O que fazer:
Cite literalmente o trecho do texto sobre o Iraque de Saddam Hussein que começa nas palavras "E as mais de" e termina depois de "líder iraquiano atingidos.".

E as mais de 200 vítimas civis atestam que não existe o que se chama de guerra cirúrgica.
 
Passeando pela cidade, é difícil separar o que foi derrubado pelos mísseis norte-americanos e o que já era ruína, tamanha a falta de dinheiro para manutenção -como em Cuba, aliás. Não se encaixa em nenhuma das duas categorias o que deveria ser a maior mesquita do mundo árabe, um projeto de estimação de Saddam. Está parada há meses, mas o seu esqueleto de concreto já lembra o de alguns palácios do líder iraquiano atingidos.
 
Falando em Saddam, todo o seu ministério é formado por generais e se apresenta à imprensa de boina preta e farda verde-oliva. No bolso da manga do braço esquerdo, invariavelmente, duas canetas. Os mais vaidosos, como o ministro da Eletricidade, mandam folhar a pistola a ouro.
 
O presidente iraquiano é onipresente. Todas as paredes internas de todos os espaços públicos trazem um retrato dele. Nas TVs e rádios, ele domina 90% da programação. Nas ruas, ele confirma em concreto e metal o "Grande Irmão" imaginado por Orwell a cada praça, cada esquina, cada outdoor (só há outdoors para Saddam Hussein; nenhum outro produto é anunciado).
 
Em todo o lugar a que chega a imprensa internacional, logo um grupo de cinco a dez funcionários aparece e faz uma manifestação "voluntária" a favor de Saddam Hussein. Os slogans são pobres: "Saddam é nosso pai", "Bush, Bush, down, down". E o melhor deles: "Nós apoiamos o presidente Saddam Hussein".

Dados fornecidos:

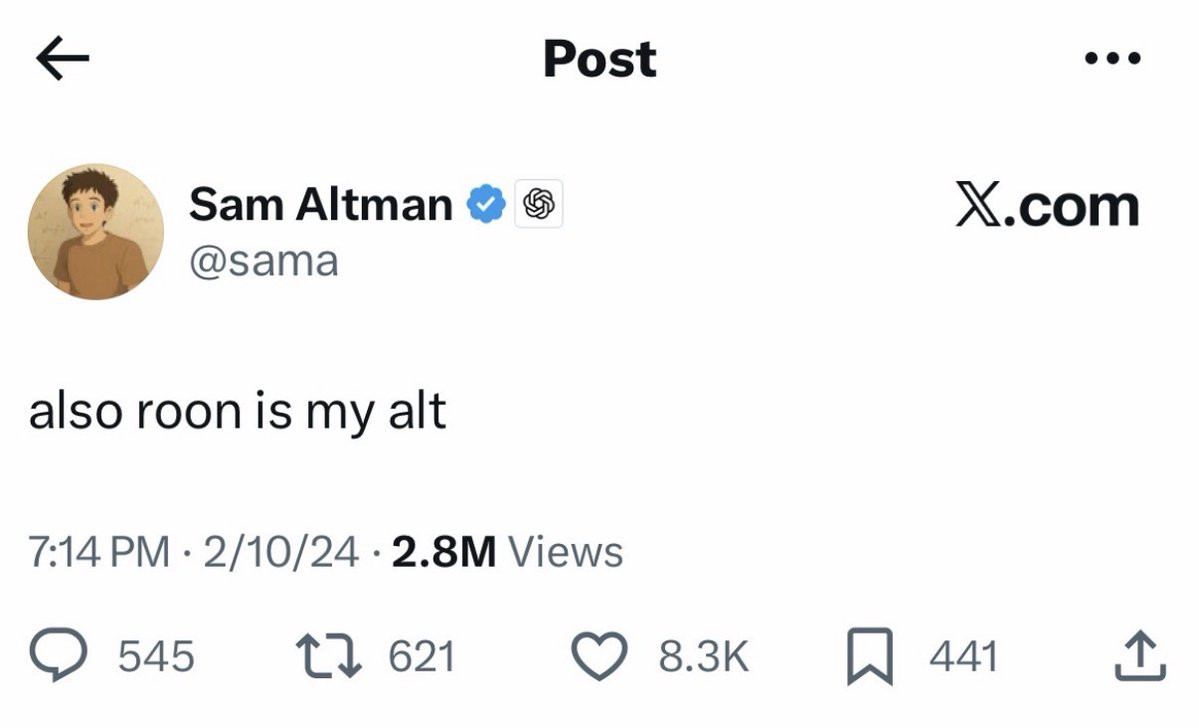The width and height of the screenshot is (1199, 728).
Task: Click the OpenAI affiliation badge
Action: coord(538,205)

Resposta do exercício:
E as mais de 200 vítimas civis atestam que não existe o que se chama de guerra cirúrgica.
 
Passeando pela cidade, é difícil separar o que foi derrubado pelos mísseis norte-americanos e o que já era ruína, tamanha a falta de dinheiro para manutenção -como em Cuba, aliás. Não se encaixa em nenhuma das duas categorias o que deveria ser a maior mesquita do mundo árabe, um projeto de estimação de Saddam. Está parada há meses, mas o seu esqueleto de concreto já lembra o de alguns palácios do líder iraquiano atingidos.